Lee (Kirsten Dunst) is a journalist determined to get any impactful photo and Joel (Wagner Moura) is a partner. During a bomb incident, Lee befriends Jessie (Cailee Spaeney) a young girl who has aspirations to become a photographer.
Lee and Joel have an idea to travel to Washington across state lines, to photograph the president. Jessie agrees to come along. Lee’s mentor Sam (Stephen McKinley Henderson) accompanies them.
Like an Armageddon crew in a ghostly land of destruction and fear, the three people slowly drive their way to D.C. and there is nothing scarier than an empty house or a wide tree-lined road. The apprehension that the camera delivers is almost unbearable. Machine guns and military encampments that resemble angry boils are ubiquitous. Combat occurs without warning.
In the film’s most visceral sequence, a xenophobic nationalist (Jesse Plemons) terrorizes the group with a jarring sadism.
The film is a shocking sensory experience. The imagery including one scene with the young Jessie in a pit of murdered corpses almost overwhelms, both bringing to mind people calcified into fossils of pain and human beings discarded and thrown away— an immense field of gory laundry. Such scenes speak of poetry, sad and profane. The gunshots are given in sharp retort, glibly without sentiment.

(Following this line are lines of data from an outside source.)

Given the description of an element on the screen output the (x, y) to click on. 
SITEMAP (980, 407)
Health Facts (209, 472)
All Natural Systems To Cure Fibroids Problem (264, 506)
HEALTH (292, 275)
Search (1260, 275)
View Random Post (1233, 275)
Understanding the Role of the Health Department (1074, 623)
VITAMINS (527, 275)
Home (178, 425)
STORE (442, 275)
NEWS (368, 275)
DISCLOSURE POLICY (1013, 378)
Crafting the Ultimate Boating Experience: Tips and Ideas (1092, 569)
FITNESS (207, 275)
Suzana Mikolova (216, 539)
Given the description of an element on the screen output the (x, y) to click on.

This is a place without language where gray machinery is menacing and forbidding. These segments are vivid and complete and expertly place the panic.
The march of fatigue and a syncopation of bloodcurdling screams, however, for the most part is all we get. Bombs blast with seat jumping intensity and bodies pile on. Little is offered as to the feelings of Joel or Lee. What do they feel about themselves as human beings? By the latter part of the film, the bombings and the firefights seem rote and arbitrary. The imagery is visceral and emotive, certain to provoke. Yet the final gunshot feels too conscious and self-aware, a cynical punctuation mark.
This film is stirring, eerie and nerve-jangling as a deadly diorama, but there is not much here behind the camouflage.